Boeing unveiled a new hypersonic aircraft model this week, with a design that evolved from a previous concept dubbed “Valkyrie” first exhibited four years ago. The model could be used in both military and commercial operations, the company said.
The Drive reported that the model was first noticed by Aviation Week Senior Editor Guy Norris, who spotted it at the American Institute of Aeronautics and Astronautics (AIAA) SciTech Forum and Exposition in San Diego, California, which kicked off on Monday. Norris shared images of the new model on Twitter.
“Four years after first unveiling its hypersonic airliner concept at #AIAASciTech 2018 [Boeing] has revealed a refined, more realistic Mach 5 reusable air-breathing design targeting military and space launch roles at @aiaa San Diego event,” Norris tweeted.

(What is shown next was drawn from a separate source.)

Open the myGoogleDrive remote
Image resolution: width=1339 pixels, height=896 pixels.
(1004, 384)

“A couple more detailed images of newly unveiled [Boeing] Mach 5 reusable hypersonic concept at #AIAASciTech here in San Diego,” he wrote in a separate post.
An artist’s rendering of the aircraft was also obtained by The Drive.

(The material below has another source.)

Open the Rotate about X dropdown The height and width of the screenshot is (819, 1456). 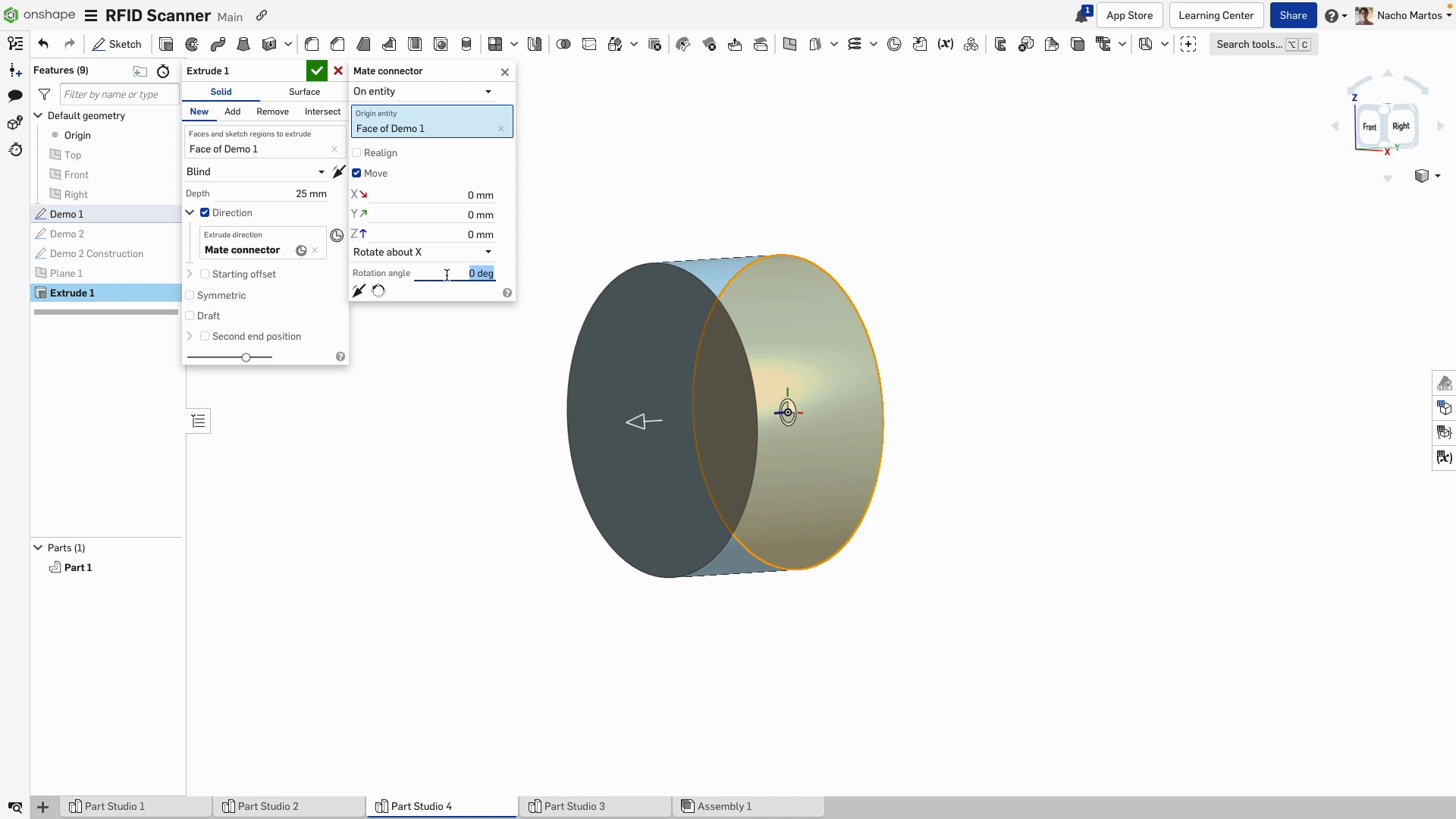[422, 253]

While there are very few details on the new model, Boeing’s 2018 hypersonic passenger aircraft concept was designed to get passengers from New York to London in just two hours by traveling at speeds of Mach 5, or roughly 3,836 miles per hour. The aircraft would also cruise at around 95,000 feet.
The aircraft proposed at the time would be 2.5 times faster and 30,000 feet higher than the Concorde jet.
“When you look at the problem of getting from Point A to Point B anywhere in the world, the question is how fast do you want to go and how fast is fast enough?” said Kevin Bowcutt, who was Boeing’s senior technical fellow and chief scientist of hypersonics at the time.
“Supersonic isn’t really fast enough to go overseas and back in one day. For the business traveler or the military, where time is really important, that’s an interesting point. Mach 5 is where you can do that,” he added. “You can get across the Atlantic in about two hours and across the Pacific in about three hours.”
Bowcutt said the hypersonic aircraft could hit the skies in 20 to 30 years.
“We’re excited about the potential of hypersonic technology to connect the world faster than ever before,” Bowcutt continued. “Boeing is building upon a foundation of six decades of work designing, developing and flying experimental hypersonic vehicles, which makes us the right company to lead the effort in bringing this technology to market in the future.”